Ein Mittel, das überall funktioniere, sei die Verlagerung von Verboten zur Selbstverantwortung: „Eine rote Ampel ist für Radfahrer in Amsterdam kein besonders guter Grund zum Halten“, sagt Lietjens. Er sieht das trotzdem entspannt und verweist auf eine Untersuchung, die ergeben habe, dass nur fünf Prozent der Regelverstöße zu Gefahren führten. Sorge bereitet ihm dagegen vielmehr die schiere Zahl der Radfahrer. „Niederländer nutzen ihr Rad für alles“, sagt Lietjens, „auch für sehr kurze Strecken“. Die Folge seien Fahrradstaus und aggressive Radfahrer.

---------------

**KURZAUFTRAG A**
Beantworte zum Textauszug über Radfahrer in Amsterdam folgende Fragen:
(i) Welcher Anteil der Regelverstöße führte laut der erwähnten Untersuchung zu Gefahren?
(ii) Wofür nutzen Niederländer ihr Rad nach Aussage von Lietjens?
(iii) Welche Folgen der großen Zahl an Radfahrern nennt der Textauszug?

---------------

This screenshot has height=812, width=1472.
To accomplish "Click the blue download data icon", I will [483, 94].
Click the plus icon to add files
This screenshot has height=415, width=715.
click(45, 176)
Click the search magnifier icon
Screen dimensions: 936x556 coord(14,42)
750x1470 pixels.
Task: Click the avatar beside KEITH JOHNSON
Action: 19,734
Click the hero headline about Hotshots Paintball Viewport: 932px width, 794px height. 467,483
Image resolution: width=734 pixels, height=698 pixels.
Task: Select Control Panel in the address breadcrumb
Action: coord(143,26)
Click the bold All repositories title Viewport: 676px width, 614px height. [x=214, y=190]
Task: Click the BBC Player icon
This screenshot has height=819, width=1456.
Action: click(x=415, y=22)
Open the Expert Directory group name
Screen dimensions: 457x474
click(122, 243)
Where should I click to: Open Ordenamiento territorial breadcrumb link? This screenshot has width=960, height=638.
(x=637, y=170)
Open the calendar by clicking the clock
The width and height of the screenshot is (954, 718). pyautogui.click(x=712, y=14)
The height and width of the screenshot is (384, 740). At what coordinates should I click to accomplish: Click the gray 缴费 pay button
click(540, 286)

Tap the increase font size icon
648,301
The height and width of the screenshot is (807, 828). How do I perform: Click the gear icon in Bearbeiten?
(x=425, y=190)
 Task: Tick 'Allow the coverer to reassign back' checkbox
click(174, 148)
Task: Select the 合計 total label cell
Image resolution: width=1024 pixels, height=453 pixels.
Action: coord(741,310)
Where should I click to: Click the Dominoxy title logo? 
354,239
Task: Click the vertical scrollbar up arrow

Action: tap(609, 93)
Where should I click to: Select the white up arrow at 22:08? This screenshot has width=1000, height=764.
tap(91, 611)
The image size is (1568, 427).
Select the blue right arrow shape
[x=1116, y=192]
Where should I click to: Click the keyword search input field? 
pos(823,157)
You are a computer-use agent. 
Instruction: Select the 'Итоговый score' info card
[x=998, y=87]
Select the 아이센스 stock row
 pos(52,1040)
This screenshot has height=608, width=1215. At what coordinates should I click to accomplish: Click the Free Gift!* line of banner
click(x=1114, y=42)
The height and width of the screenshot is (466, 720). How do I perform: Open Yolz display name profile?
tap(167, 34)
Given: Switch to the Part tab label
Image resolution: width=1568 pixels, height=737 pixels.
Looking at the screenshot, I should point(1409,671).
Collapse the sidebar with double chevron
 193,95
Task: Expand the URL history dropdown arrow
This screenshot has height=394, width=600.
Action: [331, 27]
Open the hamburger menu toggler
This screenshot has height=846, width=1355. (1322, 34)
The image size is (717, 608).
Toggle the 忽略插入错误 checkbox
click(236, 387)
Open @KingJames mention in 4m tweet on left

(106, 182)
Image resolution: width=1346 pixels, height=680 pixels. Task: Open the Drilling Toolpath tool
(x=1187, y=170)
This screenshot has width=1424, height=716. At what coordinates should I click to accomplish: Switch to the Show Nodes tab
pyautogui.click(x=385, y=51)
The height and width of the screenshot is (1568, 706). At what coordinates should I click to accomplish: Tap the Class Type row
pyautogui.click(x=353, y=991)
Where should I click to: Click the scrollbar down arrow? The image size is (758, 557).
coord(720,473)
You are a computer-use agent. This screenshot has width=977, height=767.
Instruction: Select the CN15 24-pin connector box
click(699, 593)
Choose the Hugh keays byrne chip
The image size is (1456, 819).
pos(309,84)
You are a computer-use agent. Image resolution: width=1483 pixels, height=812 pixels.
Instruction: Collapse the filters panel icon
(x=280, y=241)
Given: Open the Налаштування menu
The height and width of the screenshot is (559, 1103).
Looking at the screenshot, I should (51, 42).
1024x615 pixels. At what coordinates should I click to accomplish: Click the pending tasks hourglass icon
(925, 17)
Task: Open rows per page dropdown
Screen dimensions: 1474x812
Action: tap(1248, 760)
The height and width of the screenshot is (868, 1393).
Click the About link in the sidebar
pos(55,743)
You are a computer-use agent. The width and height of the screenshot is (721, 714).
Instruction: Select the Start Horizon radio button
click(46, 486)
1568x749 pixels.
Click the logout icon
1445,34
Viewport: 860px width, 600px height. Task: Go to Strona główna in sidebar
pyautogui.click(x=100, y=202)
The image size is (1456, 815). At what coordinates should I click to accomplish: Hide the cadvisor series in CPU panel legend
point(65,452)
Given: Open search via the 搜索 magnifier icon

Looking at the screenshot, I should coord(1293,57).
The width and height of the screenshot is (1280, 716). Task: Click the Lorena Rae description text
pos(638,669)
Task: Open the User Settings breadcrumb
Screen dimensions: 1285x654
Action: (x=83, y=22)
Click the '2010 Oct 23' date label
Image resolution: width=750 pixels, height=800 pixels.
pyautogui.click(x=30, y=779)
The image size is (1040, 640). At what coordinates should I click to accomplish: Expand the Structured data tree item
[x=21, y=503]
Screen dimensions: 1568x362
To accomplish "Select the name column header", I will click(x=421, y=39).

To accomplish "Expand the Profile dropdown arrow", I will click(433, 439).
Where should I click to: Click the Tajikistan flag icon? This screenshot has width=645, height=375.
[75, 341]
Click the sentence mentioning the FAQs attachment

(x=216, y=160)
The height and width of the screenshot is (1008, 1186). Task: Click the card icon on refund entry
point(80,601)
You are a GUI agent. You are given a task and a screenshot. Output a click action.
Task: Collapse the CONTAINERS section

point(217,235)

---------------

**KURZAUFTRAG B**
Gib die Einträge wortgetreu wieder, beginnend mit der Zeile, die „You are a computer-use agent. Image“ enthält, bis einschließlich zum Ende der Einträge.

**VOLLSTÄNDIGE ANTWORT A**
(i) Nur fünf Prozent der Regelverstöße führten zu Gefahren.
(ii) Sie nutzen ihr Rad für alles, auch für sehr kurze Strecken.
(iii) Die Folgen sind Fahrradstaus und aggressive Radfahrer.

**VOLLSTÄNDIGE ANTWORT B**
You are a computer-use agent. Image resolution: width=1483 pixels, height=812 pixels.
Instruction: Collapse the filters panel icon
(x=280, y=241)
Given: Open the Налаштування menu
The height and width of the screenshot is (559, 1103).
Looking at the screenshot, I should (51, 42).
1024x615 pixels. At what coordinates should I click to accomplish: Click the pending tasks hourglass icon
(925, 17)
Task: Open rows per page dropdown
Screen dimensions: 1474x812
Action: tap(1248, 760)
The height and width of the screenshot is (868, 1393).
Click the About link in the sidebar
pos(55,743)
You are a computer-use agent. The width and height of the screenshot is (721, 714).
Instruction: Select the Start Horizon radio button
click(46, 486)
1568x749 pixels.
Click the logout icon
1445,34
Viewport: 860px width, 600px height. Task: Go to Strona główna in sidebar
pyautogui.click(x=100, y=202)
The image size is (1456, 815). At what coordinates should I click to accomplish: Hide the cadvisor series in CPU panel legend
point(65,452)
Given: Open search via the 搜索 magnifier icon

Looking at the screenshot, I should coord(1293,57).
The width and height of the screenshot is (1280, 716). Task: Click the Lorena Rae description text
pos(638,669)
Task: Open the User Settings breadcrumb
Screen dimensions: 1285x654
Action: (x=83, y=22)
Click the '2010 Oct 23' date label
Image resolution: width=750 pixels, height=800 pixels.
pyautogui.click(x=30, y=779)
The image size is (1040, 640). At what coordinates should I click to accomplish: Expand the Structured data tree item
[x=21, y=503]
Screen dimensions: 1568x362
To accomplish "Select the name column header", I will click(x=421, y=39).

To accomplish "Expand the Profile dropdown arrow", I will click(433, 439).
Where should I click to: Click the Tajikistan flag icon? This screenshot has width=645, height=375.
[75, 341]
Click the sentence mentioning the FAQs attachment

(x=216, y=160)
The height and width of the screenshot is (1008, 1186). Task: Click the card icon on refund entry
point(80,601)
You are a GUI agent. You are given a task and a screenshot. Output a click action.
Task: Collapse the CONTAINERS section

point(217,235)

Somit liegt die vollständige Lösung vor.